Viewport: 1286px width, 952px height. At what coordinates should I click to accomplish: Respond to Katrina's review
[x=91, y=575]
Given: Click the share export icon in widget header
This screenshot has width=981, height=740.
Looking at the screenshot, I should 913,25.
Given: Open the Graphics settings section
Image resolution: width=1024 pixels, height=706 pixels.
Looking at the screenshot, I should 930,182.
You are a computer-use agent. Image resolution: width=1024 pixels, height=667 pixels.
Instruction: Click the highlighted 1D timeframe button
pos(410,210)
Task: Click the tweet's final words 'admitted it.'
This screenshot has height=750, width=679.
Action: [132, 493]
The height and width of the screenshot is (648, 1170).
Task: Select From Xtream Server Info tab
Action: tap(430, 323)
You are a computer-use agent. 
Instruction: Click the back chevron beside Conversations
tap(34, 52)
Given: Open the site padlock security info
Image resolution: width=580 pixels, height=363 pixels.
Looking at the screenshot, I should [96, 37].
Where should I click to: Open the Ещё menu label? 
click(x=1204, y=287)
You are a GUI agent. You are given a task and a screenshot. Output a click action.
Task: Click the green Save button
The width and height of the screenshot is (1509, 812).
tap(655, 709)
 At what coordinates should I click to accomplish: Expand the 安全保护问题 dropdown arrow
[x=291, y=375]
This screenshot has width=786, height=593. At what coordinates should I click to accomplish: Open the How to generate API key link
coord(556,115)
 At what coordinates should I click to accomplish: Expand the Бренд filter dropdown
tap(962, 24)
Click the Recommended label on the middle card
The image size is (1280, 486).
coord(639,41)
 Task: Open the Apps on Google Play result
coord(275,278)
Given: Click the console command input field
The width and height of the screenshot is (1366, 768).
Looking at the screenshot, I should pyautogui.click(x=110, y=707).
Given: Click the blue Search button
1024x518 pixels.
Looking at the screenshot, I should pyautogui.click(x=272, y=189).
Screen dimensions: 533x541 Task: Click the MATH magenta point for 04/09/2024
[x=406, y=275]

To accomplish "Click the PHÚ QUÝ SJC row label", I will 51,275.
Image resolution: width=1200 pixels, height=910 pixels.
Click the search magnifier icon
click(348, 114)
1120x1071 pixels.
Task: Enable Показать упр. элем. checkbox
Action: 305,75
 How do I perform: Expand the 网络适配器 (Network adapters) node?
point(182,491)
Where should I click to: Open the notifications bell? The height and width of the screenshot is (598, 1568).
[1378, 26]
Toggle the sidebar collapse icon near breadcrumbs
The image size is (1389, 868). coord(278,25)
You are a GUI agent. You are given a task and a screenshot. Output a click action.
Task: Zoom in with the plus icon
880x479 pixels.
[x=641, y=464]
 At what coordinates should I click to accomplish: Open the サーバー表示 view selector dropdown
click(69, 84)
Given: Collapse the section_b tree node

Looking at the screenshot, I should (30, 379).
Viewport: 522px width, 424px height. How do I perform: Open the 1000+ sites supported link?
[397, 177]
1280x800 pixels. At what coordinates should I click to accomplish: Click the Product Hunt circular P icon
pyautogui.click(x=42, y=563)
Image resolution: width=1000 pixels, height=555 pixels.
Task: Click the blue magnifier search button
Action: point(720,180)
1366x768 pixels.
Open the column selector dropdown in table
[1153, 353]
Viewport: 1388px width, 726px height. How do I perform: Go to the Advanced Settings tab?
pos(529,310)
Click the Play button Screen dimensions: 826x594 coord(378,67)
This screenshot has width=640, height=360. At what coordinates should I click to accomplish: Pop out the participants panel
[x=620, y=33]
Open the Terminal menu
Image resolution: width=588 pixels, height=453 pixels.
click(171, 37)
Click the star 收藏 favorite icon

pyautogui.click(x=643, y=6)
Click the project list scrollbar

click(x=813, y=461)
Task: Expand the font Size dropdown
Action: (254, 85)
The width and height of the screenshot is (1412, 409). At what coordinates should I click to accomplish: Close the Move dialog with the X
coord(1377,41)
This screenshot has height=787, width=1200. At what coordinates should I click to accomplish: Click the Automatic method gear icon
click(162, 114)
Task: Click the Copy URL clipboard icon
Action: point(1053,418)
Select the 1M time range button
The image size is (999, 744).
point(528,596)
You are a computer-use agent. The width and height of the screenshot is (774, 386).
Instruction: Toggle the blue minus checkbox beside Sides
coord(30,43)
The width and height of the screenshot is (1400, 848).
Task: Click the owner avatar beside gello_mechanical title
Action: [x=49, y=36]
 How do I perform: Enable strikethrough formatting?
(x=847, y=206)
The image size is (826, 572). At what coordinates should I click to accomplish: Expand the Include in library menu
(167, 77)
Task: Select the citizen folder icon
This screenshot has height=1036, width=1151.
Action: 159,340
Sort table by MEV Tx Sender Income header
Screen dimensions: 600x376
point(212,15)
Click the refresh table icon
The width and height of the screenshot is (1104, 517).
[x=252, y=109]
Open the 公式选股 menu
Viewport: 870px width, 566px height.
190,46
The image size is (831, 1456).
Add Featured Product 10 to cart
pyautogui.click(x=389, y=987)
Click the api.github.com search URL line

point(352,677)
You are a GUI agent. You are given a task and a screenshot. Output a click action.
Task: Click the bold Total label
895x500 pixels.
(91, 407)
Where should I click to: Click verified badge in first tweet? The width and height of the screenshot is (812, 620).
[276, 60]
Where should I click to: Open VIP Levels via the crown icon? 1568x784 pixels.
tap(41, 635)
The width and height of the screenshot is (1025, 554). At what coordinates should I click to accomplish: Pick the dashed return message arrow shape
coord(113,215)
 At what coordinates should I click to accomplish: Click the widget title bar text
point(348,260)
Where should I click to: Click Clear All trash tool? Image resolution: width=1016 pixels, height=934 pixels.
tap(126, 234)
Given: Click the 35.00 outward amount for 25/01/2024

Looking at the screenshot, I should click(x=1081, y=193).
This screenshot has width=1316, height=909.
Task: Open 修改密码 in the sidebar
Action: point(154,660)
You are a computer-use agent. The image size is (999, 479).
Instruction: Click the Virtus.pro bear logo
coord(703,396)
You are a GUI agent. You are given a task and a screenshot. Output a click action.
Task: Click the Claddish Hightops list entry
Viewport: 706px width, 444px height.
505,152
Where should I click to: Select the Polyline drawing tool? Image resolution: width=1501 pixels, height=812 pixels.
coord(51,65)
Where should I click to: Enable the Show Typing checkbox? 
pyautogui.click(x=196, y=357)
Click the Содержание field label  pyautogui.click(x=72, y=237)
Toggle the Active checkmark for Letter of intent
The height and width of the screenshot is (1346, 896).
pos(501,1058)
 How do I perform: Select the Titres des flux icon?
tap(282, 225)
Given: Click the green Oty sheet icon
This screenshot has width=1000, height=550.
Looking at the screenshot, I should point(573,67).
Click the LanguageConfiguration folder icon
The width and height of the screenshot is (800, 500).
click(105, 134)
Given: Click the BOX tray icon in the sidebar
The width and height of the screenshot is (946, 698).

━━━━

TASK ITEM: Among the lines above, which ones include the word "green"? Copy them.

EXERCISE RESPONSE:
Task: Click the green Save button
Given: Click the green Oty sheet icon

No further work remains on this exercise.